Submitted to: Plant Disease
Publication Type: Peer Reviewed Journal
Publication Acceptance Date: 1/23/2013
Publication Date: 5/1/2013
Citation: Han, J., Domier, L.L., Dorrance, A., Qu, F. 2013. First report of soybean vein necrosis-associated virus in Ohio soybean fields. Plant Disease. 97(5):693. Interpretive Summary: Soybean vein necrosis virus (SVNV), a newly discovered virus that infects soybean, was first described as widespread in a number of southern and midwestern states, but had not been reported in Ohio. Here we describe the occurrence of SVNV in six different soybean leaf samples collected from five Ohio counties: Champaign, Hardin, Sandusky, Seneca, and Wyandot. All SVNaV-positive plants showed symptoms similar to those previously described for the virus, including systemic mosaic accompanied by leaf deformation, chlorosis, vein necrosis, and rusty spots on mature leaves. Intriguingly, five out of the six SVNV-positive plants also were infected with either Bean pod mottle virus or Tobacco ringspot virus. SVNV may have been in Ohio for some time since similar symptoms have been observed in Ohio soybean fields since at least 2009. Furthermore, while in 2011 these symptoms were observed in only a few fields, symptomatic plants were common in commercial soybean fields during the 2012 growing season. Additional research will be required to assess the impact of SVNV on soybean yields. These findings will be of interest to soybean breeders and pathologists who are interested in producing SVNV-resistant soybean lines and understanding the epidemiology and etiology of SVNV disease.
Technical Abstract: Soybean vein necrosis-associated virus (SVNaV), a newly discovered tospovirus that infects soybean, was first described as widespread in a number of southern and midwestern states, but so far has not been reported in Ohio. Here we describe its occurrence in six different soybean leaf samples collected from five Ohio counties: Champaign, Hardin, Sandusky, Seneca, and Wyandot.

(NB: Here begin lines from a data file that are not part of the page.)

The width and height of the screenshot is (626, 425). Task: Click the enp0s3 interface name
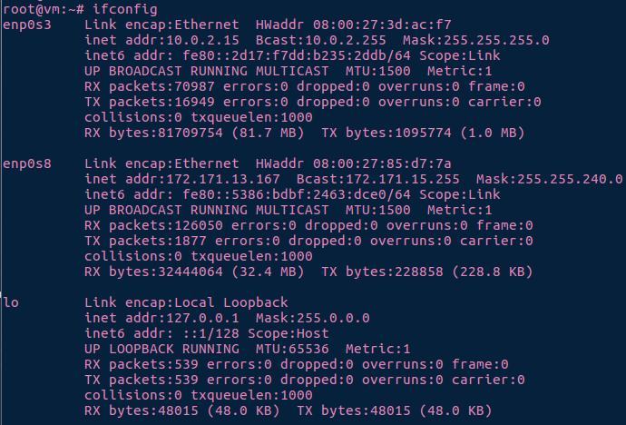point(27,25)
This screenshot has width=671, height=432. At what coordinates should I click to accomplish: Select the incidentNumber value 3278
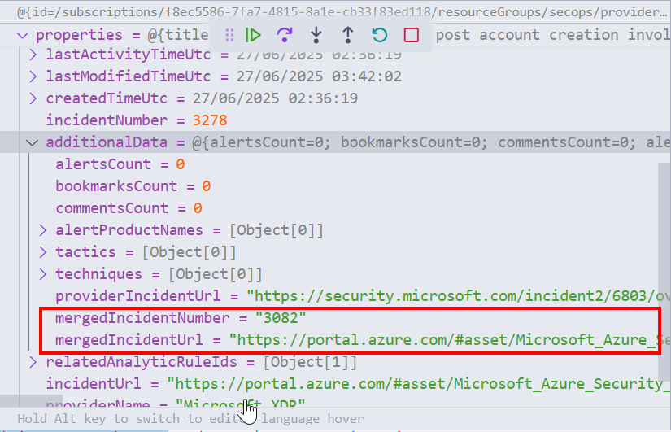[x=209, y=120]
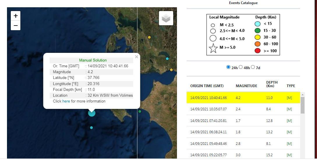Click the small cyan marker south of epicenter
The height and width of the screenshot is (160, 317).
pyautogui.click(x=91, y=128)
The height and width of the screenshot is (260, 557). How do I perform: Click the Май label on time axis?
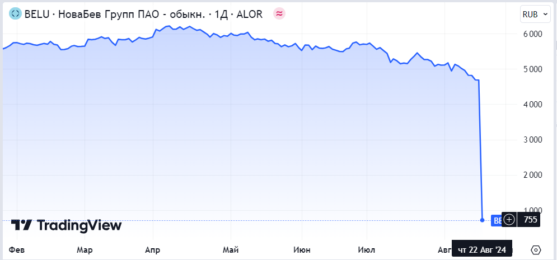231,249
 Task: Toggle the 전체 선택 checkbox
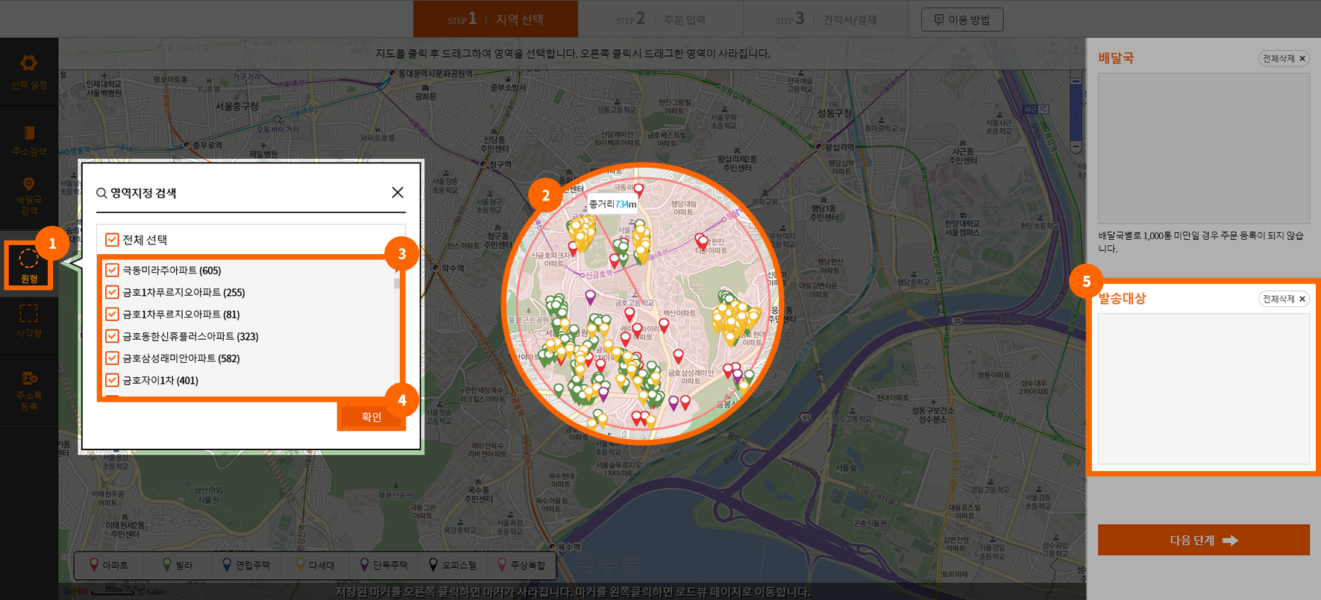[112, 240]
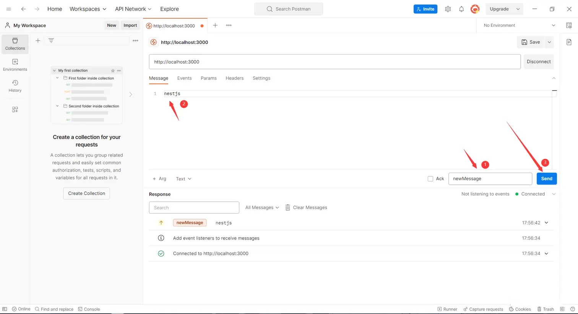This screenshot has height=314, width=578.
Task: Expand the newMessage response row
Action: (546, 223)
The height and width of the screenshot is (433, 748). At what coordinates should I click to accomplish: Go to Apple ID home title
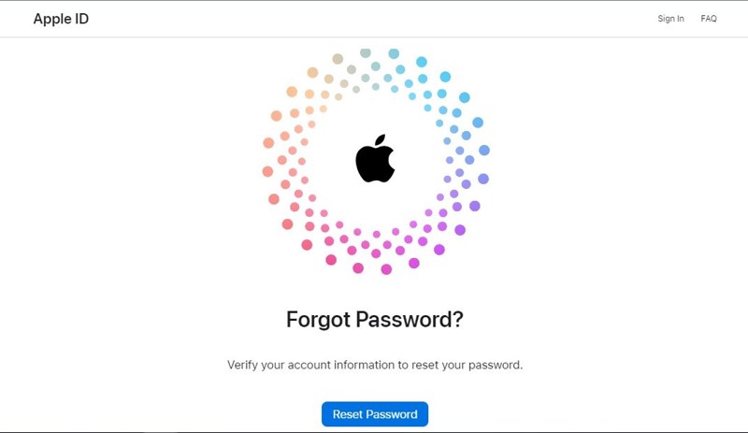(61, 19)
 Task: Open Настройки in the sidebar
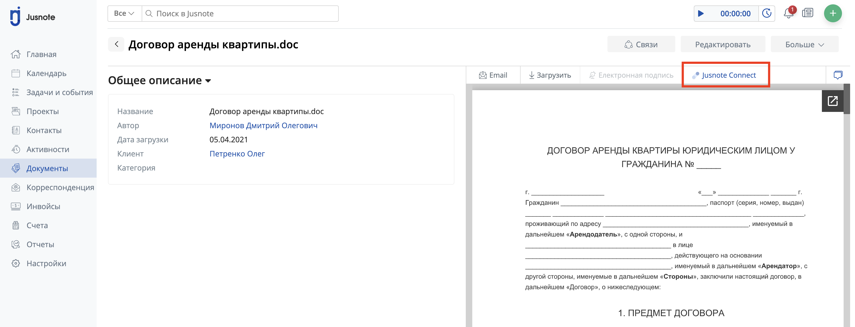click(46, 263)
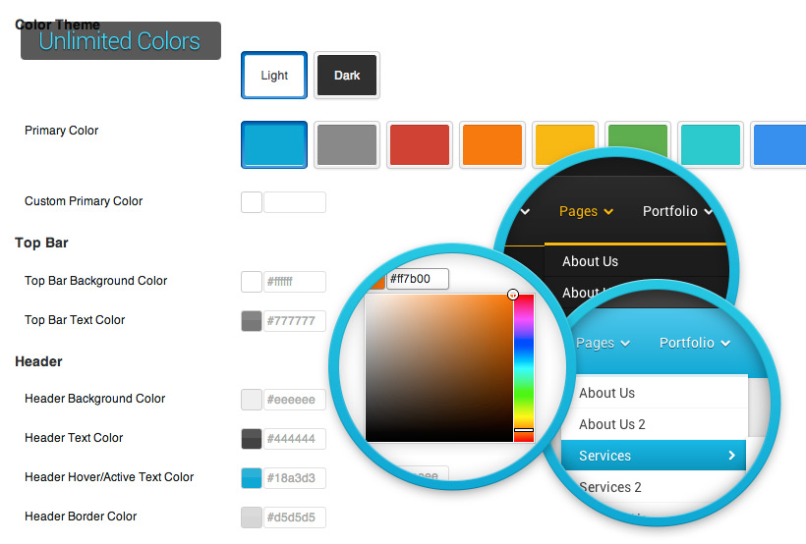Choose the red primary color swatch
Viewport: 806px width, 544px height.
[x=420, y=145]
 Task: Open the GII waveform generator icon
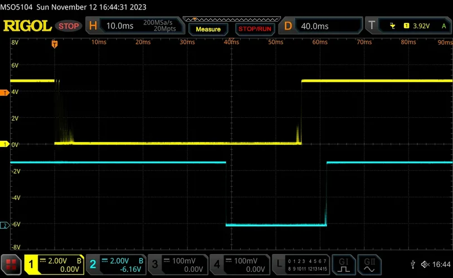[x=369, y=264]
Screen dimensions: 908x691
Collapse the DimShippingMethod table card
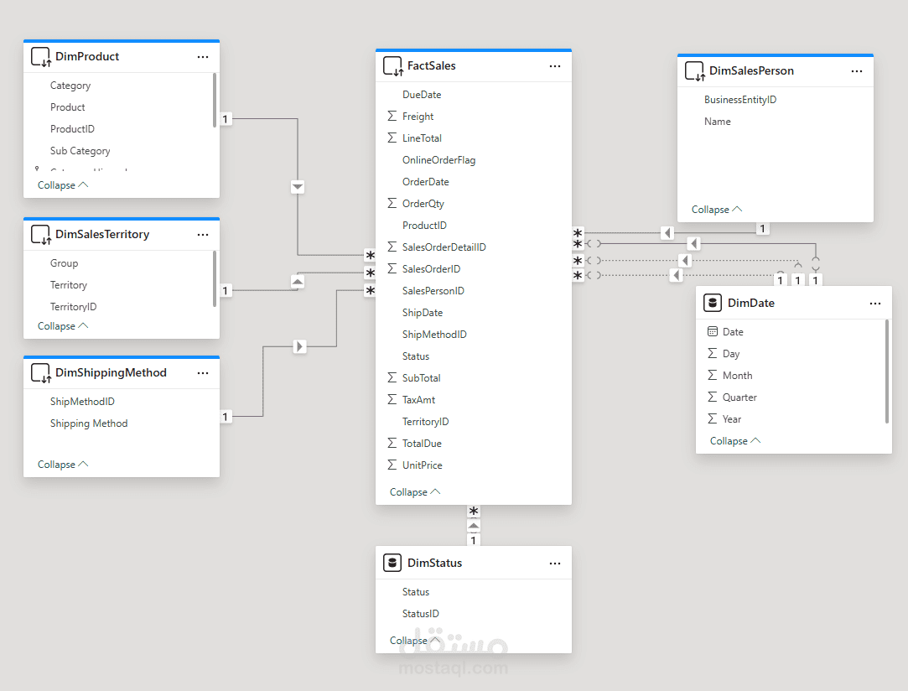63,465
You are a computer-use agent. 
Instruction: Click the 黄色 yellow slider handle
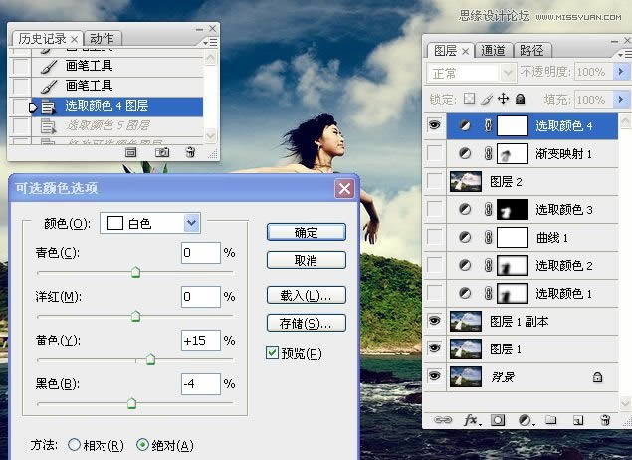(x=151, y=360)
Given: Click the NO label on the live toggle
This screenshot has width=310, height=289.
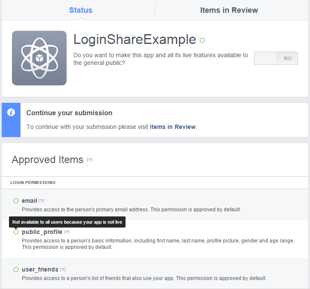Looking at the screenshot, I should coord(288,58).
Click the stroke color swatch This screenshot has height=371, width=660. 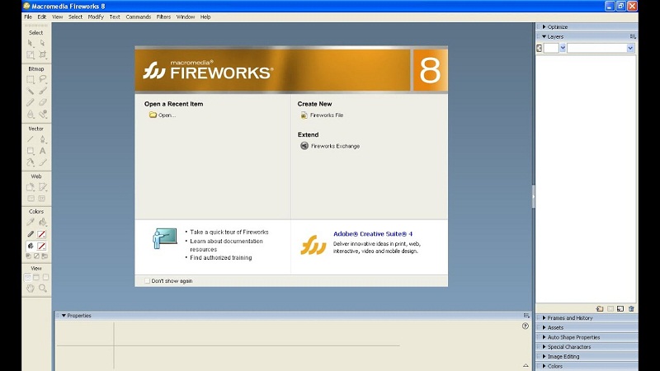pyautogui.click(x=41, y=234)
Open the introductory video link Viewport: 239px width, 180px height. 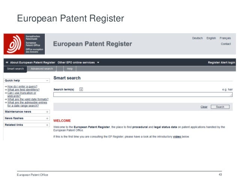tap(177, 136)
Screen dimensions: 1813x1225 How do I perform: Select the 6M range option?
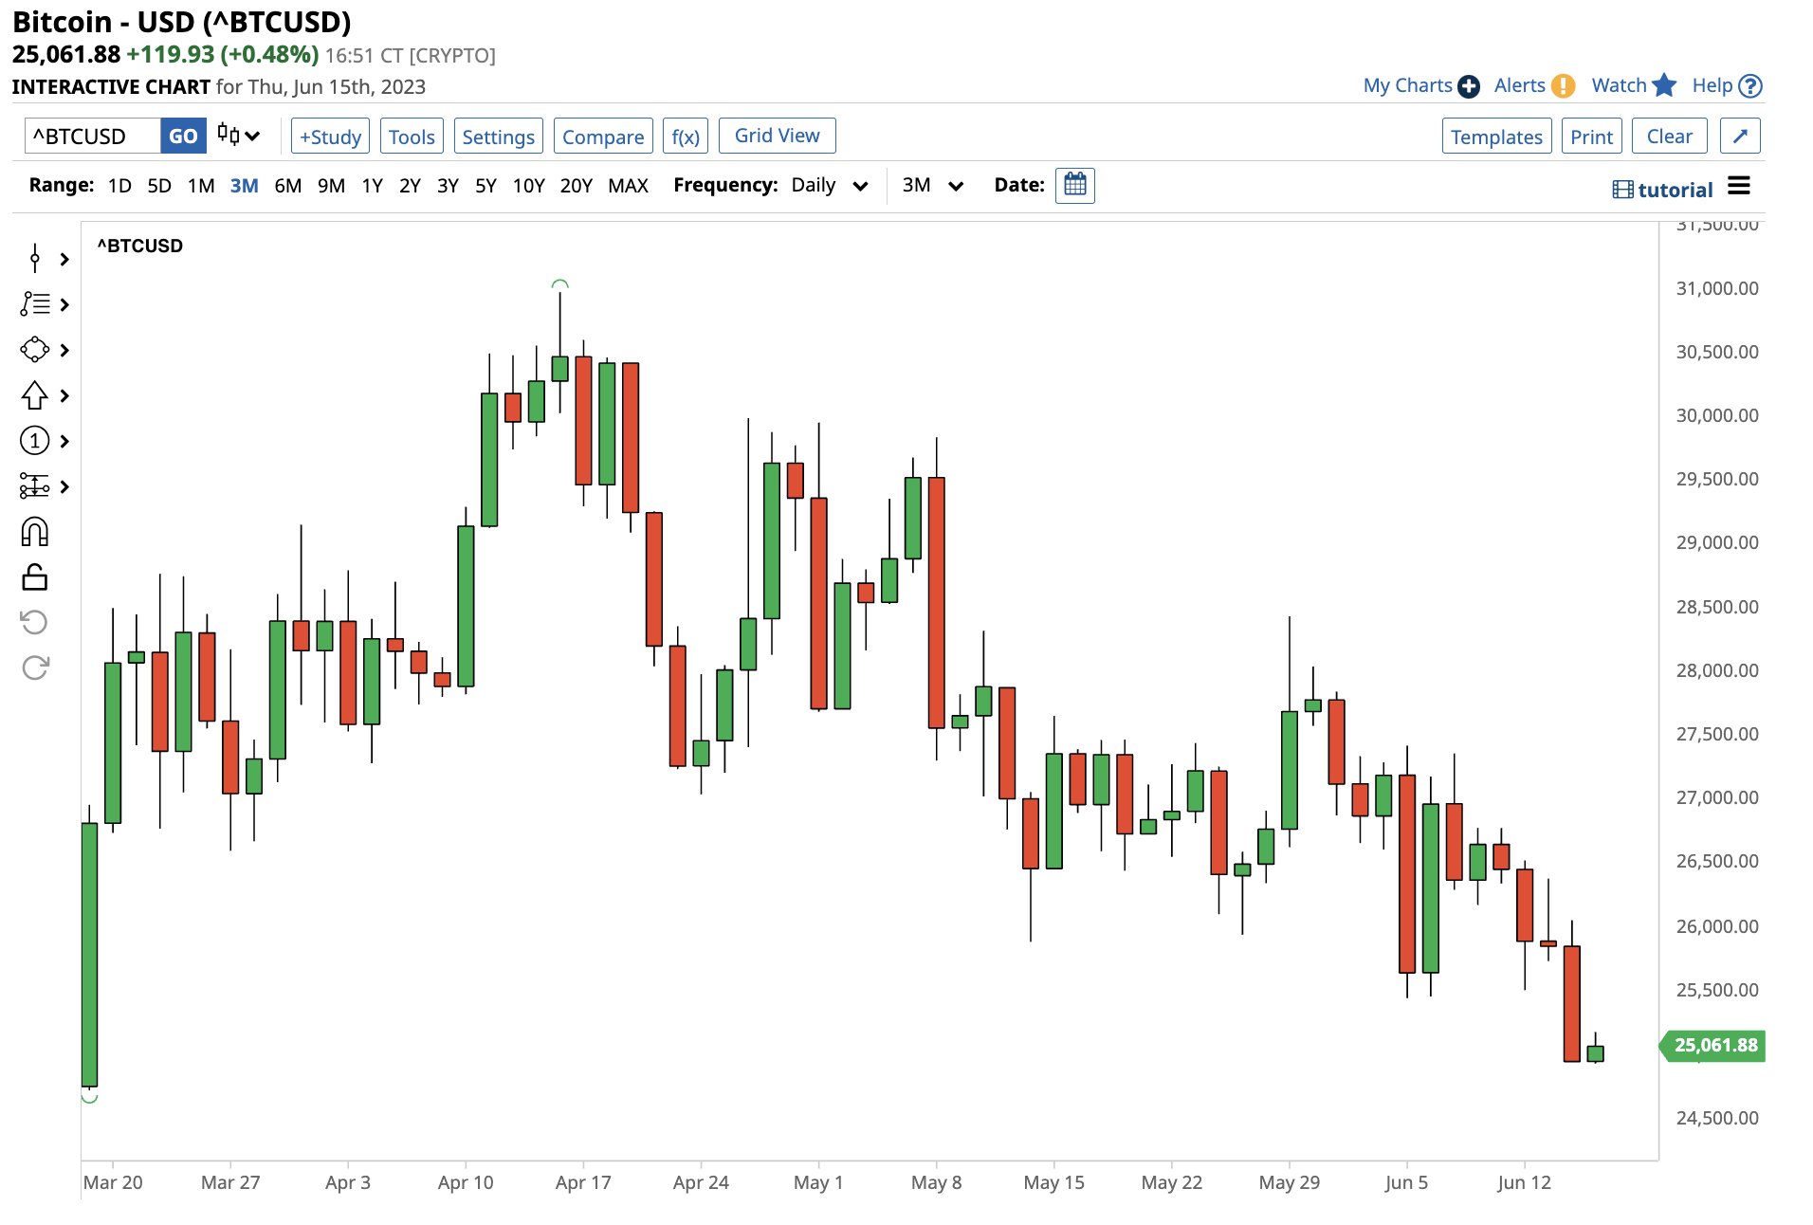pos(287,186)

Specifically, SVNaV was initially identified through a comprehensive survey during the summer of 2011 that used high throughput sequencing to detect genome sequences of viruses present in a pool of 110 field samples collected from 24 Ohio counties. Three assembled contigs, with sizes of 7,551, 4,937, and 1,554 nucleotides (nt) respectively, share 99% nt identity with the three SVNaV genomic RNAs (L, M, and S), and thus constitute partial sequences of the SVNaV Ohio (OH) isolate. The distribution of this virus was further delineated using reverse transcription (RT)-PCR with primers SVNaV-1734F (5' CCATCTTTCTTTCCAGGCATTTCA 3') and SVNaV-S-2421R (5' GATTCAAGTTCAGCGAGTTCTACAA 3'). All plants from which the SVNaV-positive samples were collected showed typical virus symptoms, including systemic mosaic accompanied by leaf deformation, chlorosis, vein necrosis, and rusty spots on mature leaves. These symptoms are largely consistent with the previous report by Zhou and colleagues. Intriguingly, further analysis with RT-PCR revealed that five out of the six SVNaV-positive samples also contained a second virus, with Bean pod mottle virus found in four of the samples, and Tobacco ringspot virus in the fifth. Since it is not yet possible to initiate SVNaV infection mechanically, it is difficult to determine whether the co-infecting viruses contribute to the disease symptoms and yield losses. It should be noted that SVNaV may have been in Ohio for some time since symptoms similar to those reported by Zhou and colleagues have been observed in soybean fields of this state since at least 2009. Furthermore, while in 2011 these symptoms were observed in only a few fields, as reflected by the detection of SVNaV in six of the 110 samples, the 2012 growing season has seen a big jump of symptomatic plants and fields. The current report confirms its presence with molecular evidence and lays the groundwork for further assessment of its impact on soybean production.